Production monitoring is an important capability for any software application. In the context of an LLM app, it’s both more important and more challenging than the “average” software application: The solution’s quality has many “fluctuations”, there are use cases that aren’t handled well that can become more common, and there is the possibility of changes related either to LLM APIs or the internal accompanying code and guardrails. And clearly, monitoring raw text is a challenging task.

Using Deepchecks for Production Monitoring

To utilize Deepchecks to assist with this workflow, it is recommended to follow these steps:

Build & annotate a golden set that is as representative as possible of the production data.

Add and improve custom properties within the Deepchecks system that provide important information relevant to the specific use case. These can be either custom properties calculated earlier than “the Deepchecks stage” in the pipeline, or LLM properties created within Deepchecks.
Try multiple configurations of the auto-annotation pipeline, by updating the config YAML file within the system. The YAML should utilize the most informative custom properties created as part of the previous stage. Choose the version that has the best combination of prediction accuracy, and alignment with acceptable business logic.

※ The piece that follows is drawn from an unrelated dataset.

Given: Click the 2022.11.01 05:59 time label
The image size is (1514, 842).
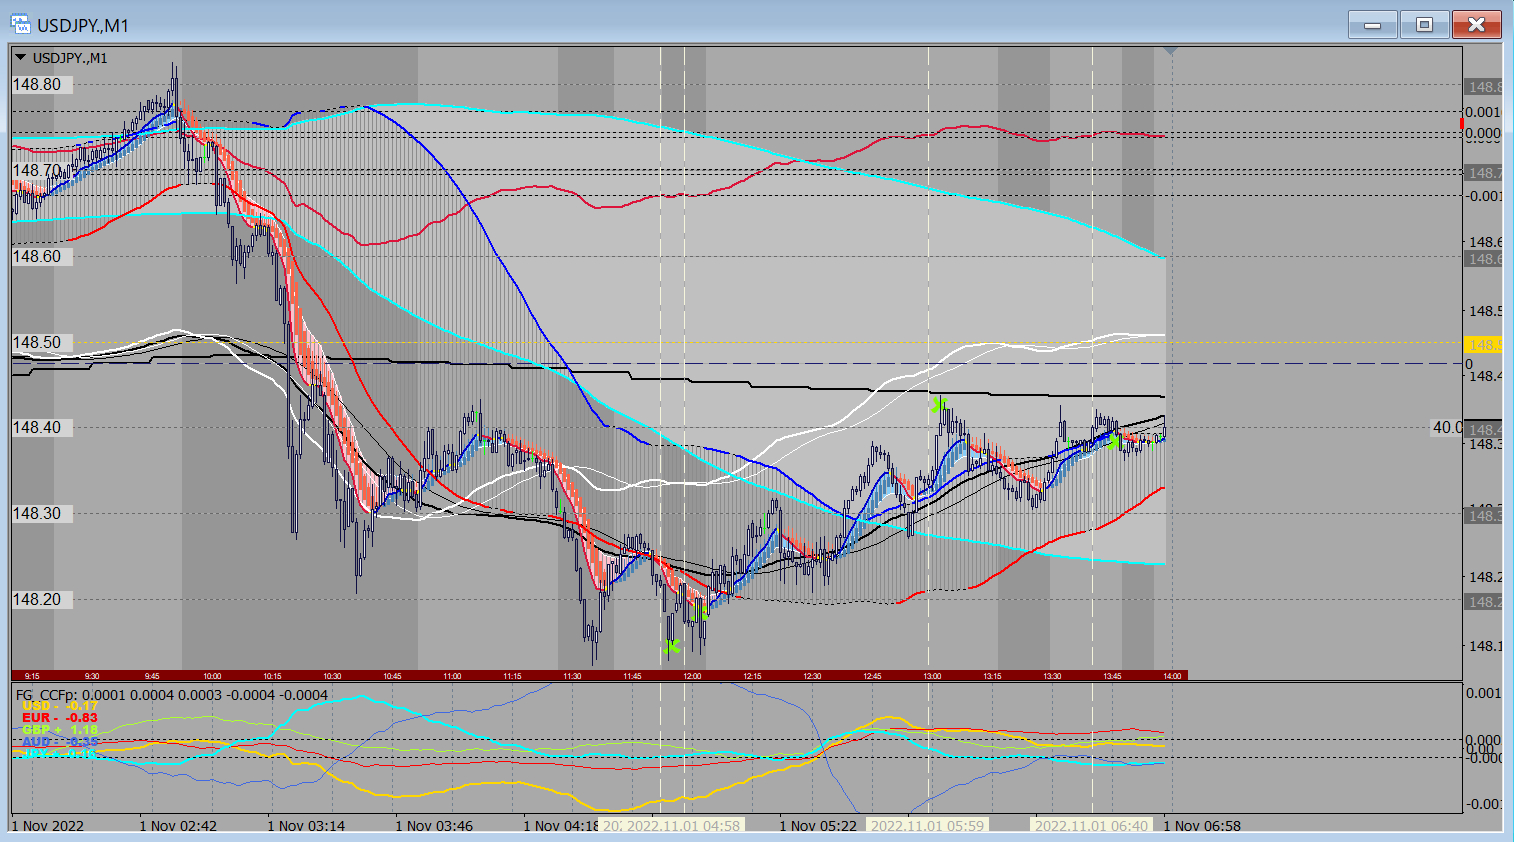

Editing the YAML file takes place within the "Annotation Config" tab.

Periodically send data from each interaction to an APM such as Datadog, New Relic, etc. using Deepchecks’ SDK. Data should include the “estimated annotations”, leading properties, and for APMs that enable it – also the raw textual data. Here is a minimal example of sending data to New Relic (for other APMs, see integrations section):

from deepchecks_llm_client.client import dc_client
from deepchecks_llm_client.data_types import EnvType
from newrelic_event_publisher import NewRelicEventHandler
import os
import dotenv

EVENT_NAME = 'DEEPCHECKS_LLM_EVALUATION'

if __name__ == "__main__":
    dotenv.load_dotenv(override=True)

    app_name = os.getenv('APP_NAME', 'observability_demo')
    version_name = os.getenv('APP_VERSION', '1')

    dc_client.init(
        host=os.getenv('HOST', 'https://app.llm.deepchecks.com'),
        api_token=os.getenv('API_TOKEN', '<YOUR_API_TOKEN>'),
        app_name=app_name,
        version_name=version_name,
        env_type=EnvType.EVAL,
        auto_collect=False)

    df = dc_client.get_data(
        EnvType.EVAL,
        version_name,
        return_topics=True,
        return_output_props=True,
        return_annotation_data=True
    )
    df['annotation'] = df['annotation'].fillna("unknown")

    if os.getenv('NR_API_KEY'):
        nr_handler = NewRelicEventHandler()
        nr_handler.post_event(EVENT_NAME, df)

Configure dashboards, segments and alerts within the APM. See for example a monitoring dashboard within New Relic (following the previous example), that is based upon Deepchecks-created properties and annotations:

Monitoring dashboard within New Relic, that is based upon Deepchecks-created properties and annotations

Interactions that are ingested by Deepchecks will also appear in the "Production" tab, enabling a deeper drill down regarding samples that need further investigation after the APM workflow.